In principle, if we agree with a free trade area for the EU, we should not be against, in principle, a free trade area which includes the EU and the US.

Let’s look in economic terms at what is at stake. Each day, goods and services of almost €2bn are traded bilaterally, contributing to the creation of jobs and growth in our economies. Aggregate investment stocks between the US and the EU is the equivalent of €2tn. Latest estimates show that a comprehensive and ambitious agreement between the EU and the US could bring overall annual gains of a 0.5 per cent increase in GDP for the EU and the 0.4 per cent for the US. This is equivalent to €86bn of added annual income for the EU and €65bn of added annual income for the US.

For the UK, there is $1tn worth of investment and $214bn each year in trade with the US. The investment supports one million jobs in each country. TTIP could add an additional £10bn to the economy annually.

For my own region, the north-east of England, £2.4 billion worth of exports goes to the US each year. The north-east Chamber of Commerce estimates 42 per cent of its members want to export to the US within the next 24 months.

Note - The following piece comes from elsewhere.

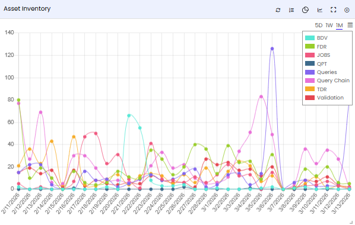Image resolution: width=355 pixels, height=225 pixels.
Task: Click the QPT legend color swatch
Action: point(310,64)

So for Europe, the UK and the north-east of England not to seek an agreement on TTIP would be a major and historic missed opportunity.

Whether we like it or not, we live in a world which is growing smaller. Where decisions taken on the far side of the world can affect job creation in my constituency in the north-east of England. We need to take advantage of the opportunities offered to us which will be best secured by public and private sectors working together in the national good.

Recently, I hosted a conference on TTIP for local businesses at NETpark in my constituency. NETpark is a science and innovation park based on the research triangle park near Durham, North Carolina, established in 1959, it is home to 190 companies and 50,000 jobs. It is a model that works and one Durham county council and Durham university back home in the north-east of England is wanting to emulate with government support. NETpark may never reach the size of its US counterpart, but its ambition is the same – to be a centre of scientific excellence. Launched 10 years ago, it employs over 400 people, with 1000 in the supply chain and there is 23 companies on the site including two PLCs, one of which, KROMEK, is active in the US marketplace. All of this is a result of the public and private sectors working together building a small, but growing engine room of the global economy.

I want to see more of this. I want to see thousands employed at NETpark in the years to come. I believe NETpark, under a TTIP agreement, could flourish.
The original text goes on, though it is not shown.